START Provided entries

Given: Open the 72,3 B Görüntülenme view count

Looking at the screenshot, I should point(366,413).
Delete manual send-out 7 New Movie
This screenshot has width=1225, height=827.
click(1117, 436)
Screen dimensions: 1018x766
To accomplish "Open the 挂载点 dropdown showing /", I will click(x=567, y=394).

END Provided entries

### Problem requirements:
Write out each entry again, leaving every word as it is.

### Reply to the exercise:
Given: Open the 72,3 B Görüntülenme view count

Looking at the screenshot, I should point(366,413).
Delete manual send-out 7 New Movie
This screenshot has width=1225, height=827.
click(1117, 436)
Screen dimensions: 1018x766
To accomplish "Open the 挂载点 dropdown showing /", I will click(x=567, y=394).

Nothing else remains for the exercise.